Because of its geographical isolation and low human disturbance, Christmas Island is home to some unique species of invertebrates, birds, and marine animals.

After concerns were voiced about the impact of phosphorus mining on the island’s endemic flora and fauna, the Christmas Island National Park was established in 1980. Since then, the park has been enlarged to include most of the rainforest, covering the area of 85 km2, or 63% of the island.

One of nature’s most incredible phenomena – the red crab mass migration, plays out here every year. Each November, when the moon is in its third-quarter, millions of these large bright-coloured crabs leave the rainforest and crawl over roots, roads, and rocks to the ocean to breed. Their numbers are hard to estimate. In his BBC Earthseries documentary ‘The Trials of Life’, Sir David Attenborough quotes their numbers to be 120 million. He says that when it’s time to spawn, each female releases about 100,000 eggs into the ocean. The eggs hatch immediately on contact with water and the hatchlings stay in the ocean for a month, returning to the island in December as baby crabs.
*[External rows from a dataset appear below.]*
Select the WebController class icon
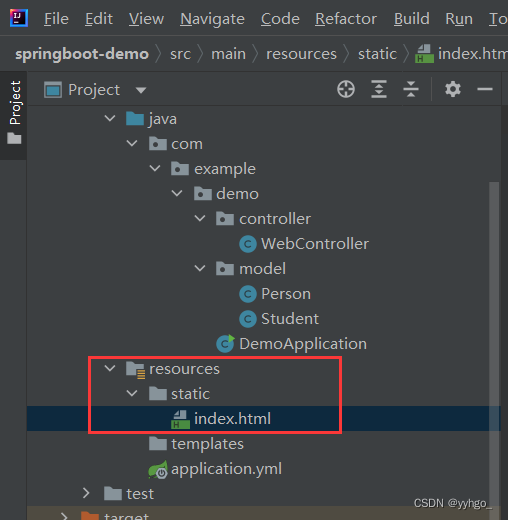This screenshot has height=520, width=508. coord(248,244)
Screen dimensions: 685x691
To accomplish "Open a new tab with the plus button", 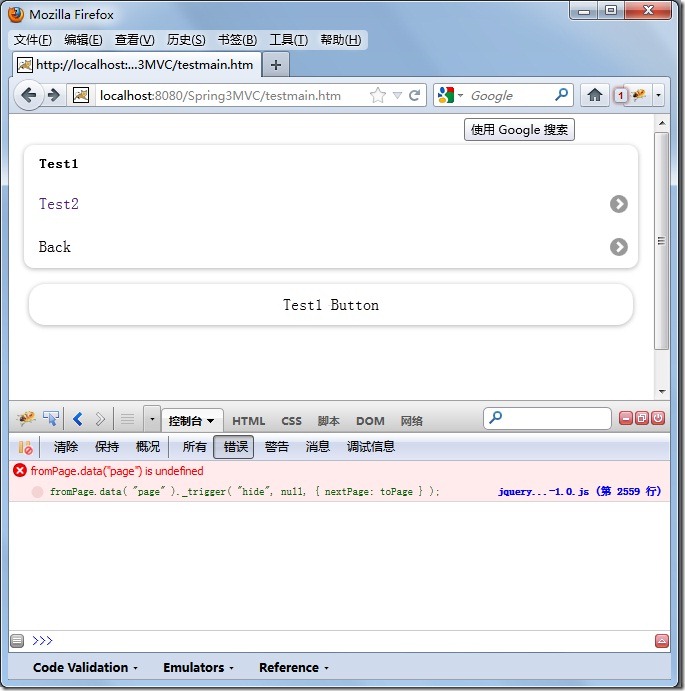I will [x=276, y=64].
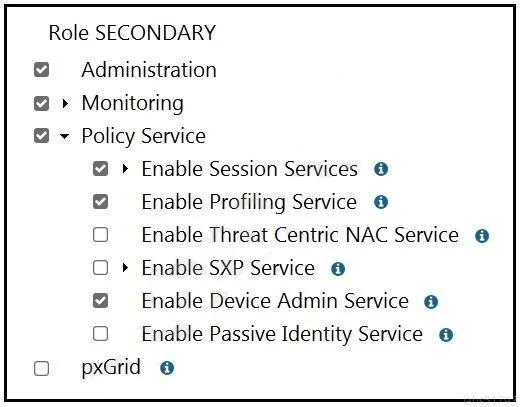Viewport: 520px width, 407px height.
Task: Show info for Threat Centric NAC Service
Action: coord(482,236)
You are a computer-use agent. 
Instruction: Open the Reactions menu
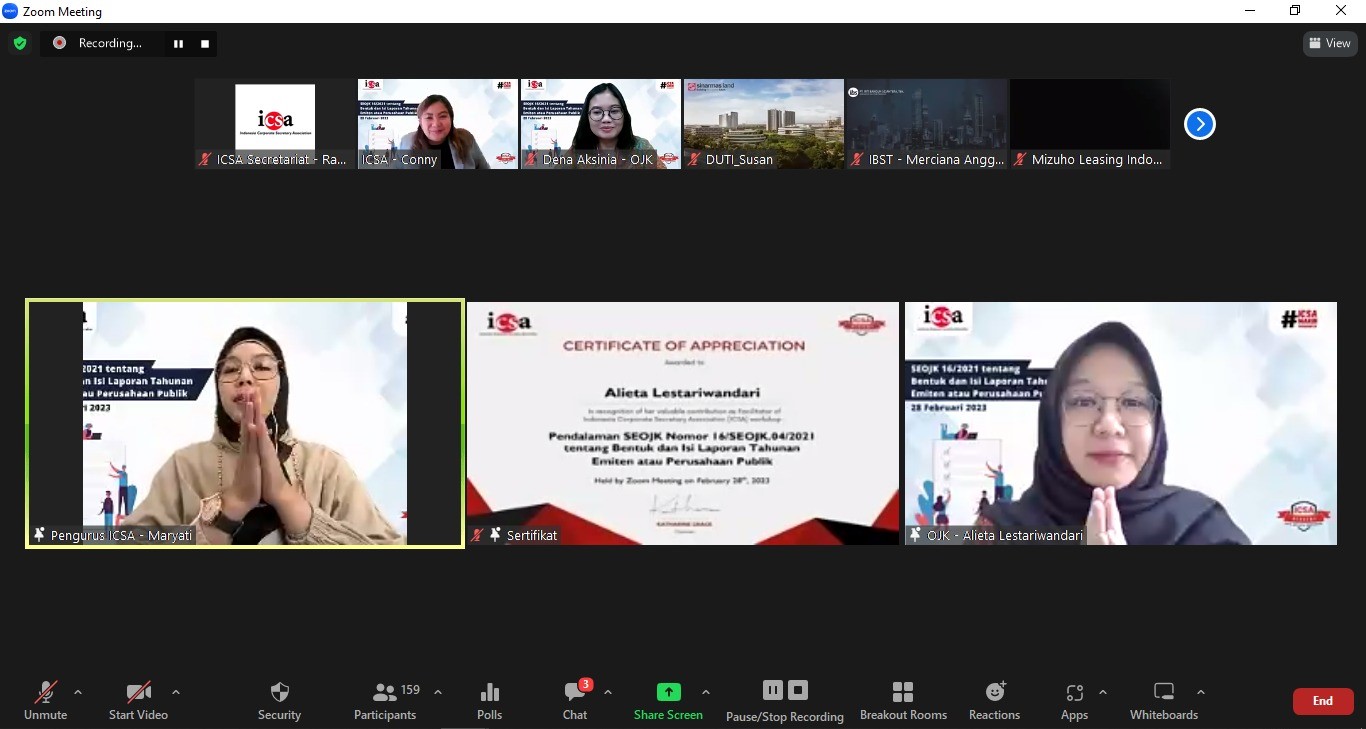994,701
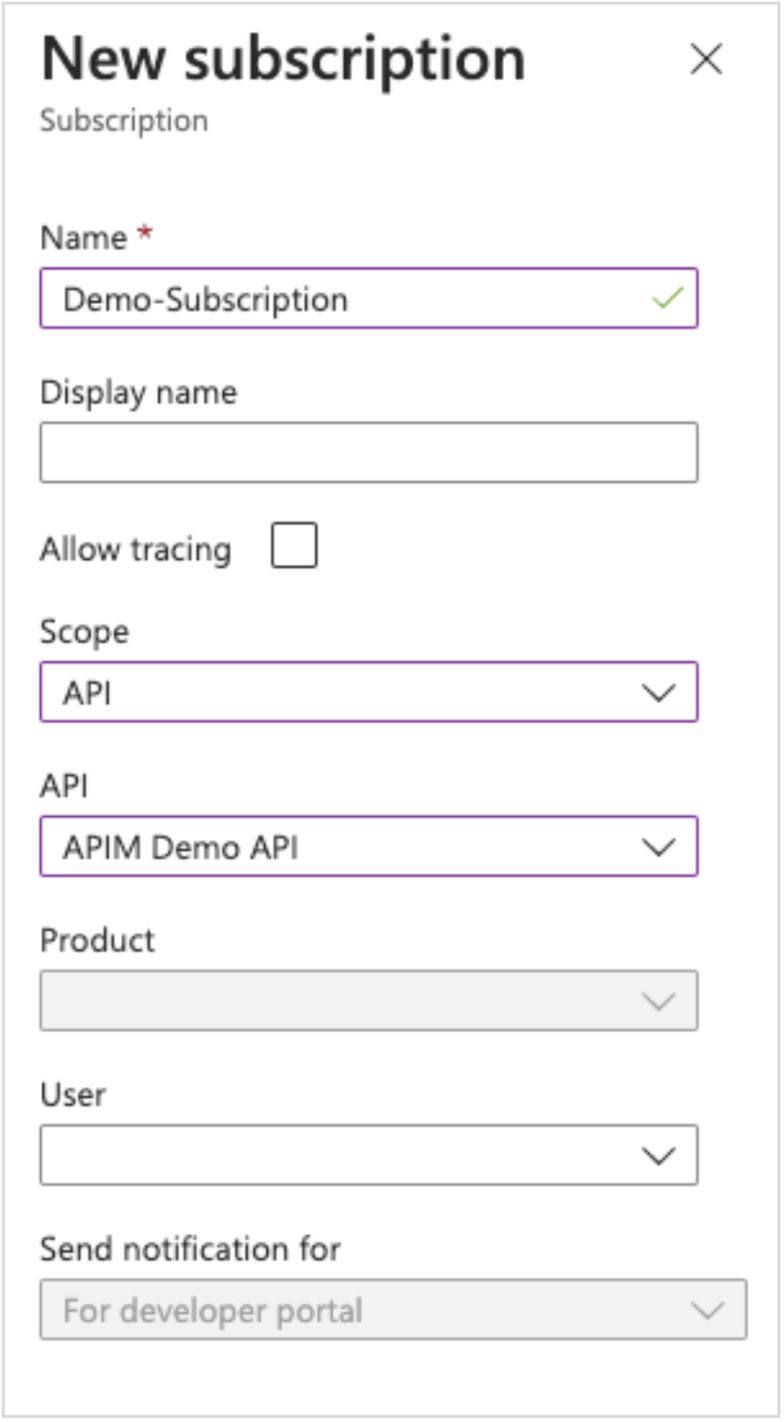Click the Display name label
This screenshot has width=784, height=1422.
pyautogui.click(x=138, y=392)
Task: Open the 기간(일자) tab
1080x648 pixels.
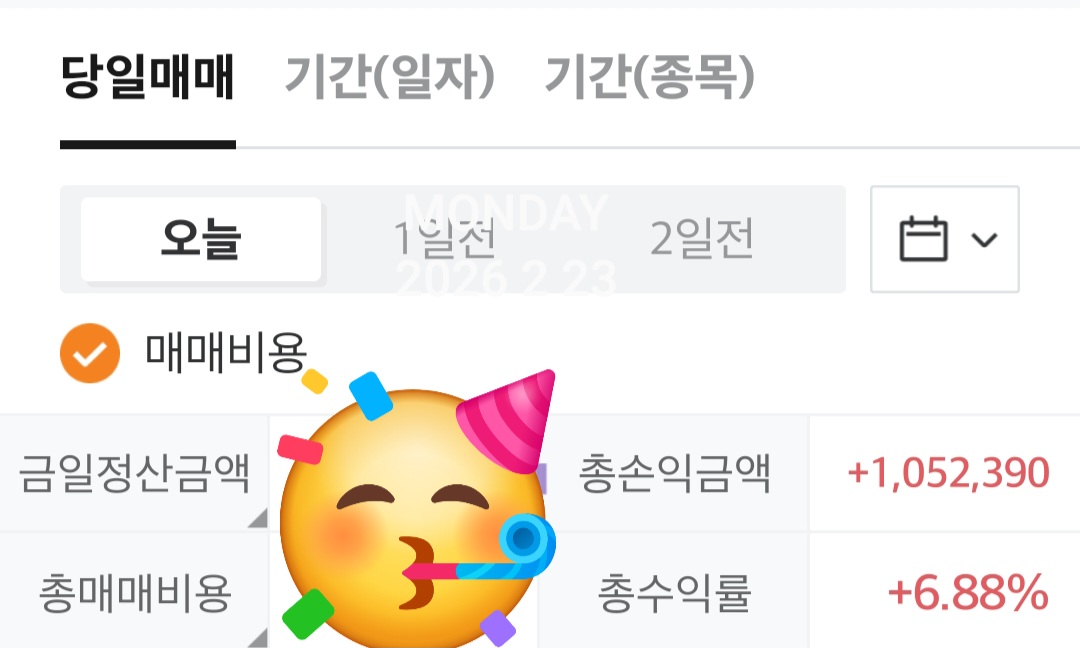Action: 390,77

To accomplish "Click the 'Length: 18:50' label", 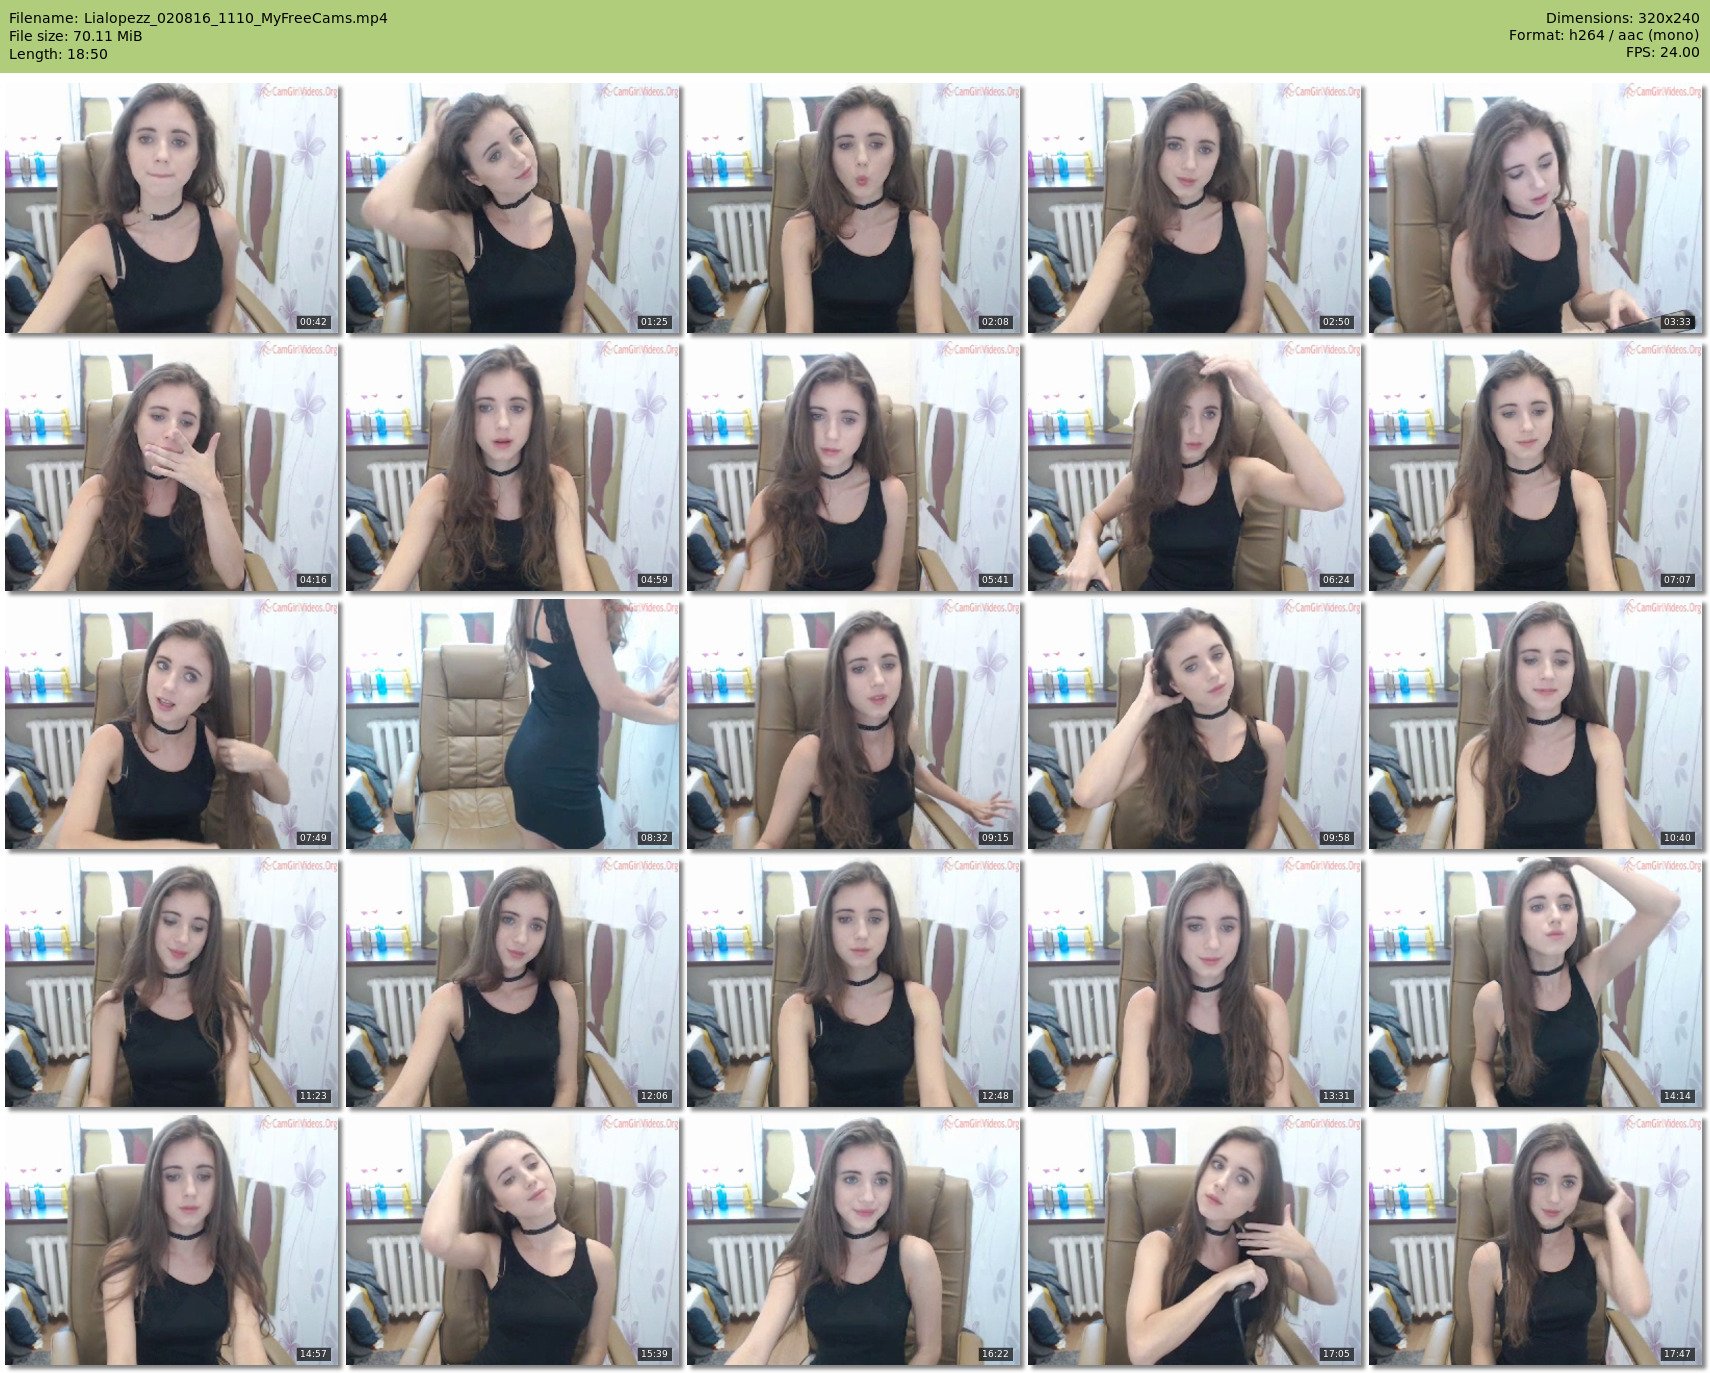I will pos(58,54).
Another amazing crustacean is the giant robber crab (a.k.a. coconut crab), with a leg span of up to a metre and a life expectancy of a hundred years. There may be as many as one million robber crabs on Christmas Island.

Despite their huge numbers, the populations of red crabs and other endemic species are threatened by the arrival of the invasive yellow crazy ant which was accidentally introduced between 1915 and 1934, and, without any native ant species to compete against, rapidly spread across most of the island.

Christmas Island is home to some interesting bird species with peculiar names, such as boobies and noddies. Brown boobies, Abbott’s boobies and red-footed boobies are native to this island. Boobies are known for their bizarre mating dance which involves lifting their large, webbed feet and showing off their wings.

Another bird endemic to the island is the imperial pigeon, which is similar to New Zealand kererū (wood pigeon). The golden bosun or white-tailed tropicbird is so iconic it made it to the Christmas Island official flag. The common noddy is the smallest of Christmas Island’s seabirds. There are around 5,000 breeding pairs on the island. The many unusual birds make Christmas Island a desirable destination for bird watchers.

The coral reefs in its shallow, warm coastal waters provide shelter for a variety of marine species and are a snorkelling and scuba diving paradise.

With all its natural wonders, Christmas Island has much to offer any tourist looking for a truly off-the-beaten-track adventure.

Snorkelling and particularly diving is quite popular here and it was quite evident why. Sea caves, abundant marine life and vibrant coral reefs make this place a playground for underwater adventurists, particularly with the balmy ocean temperatures.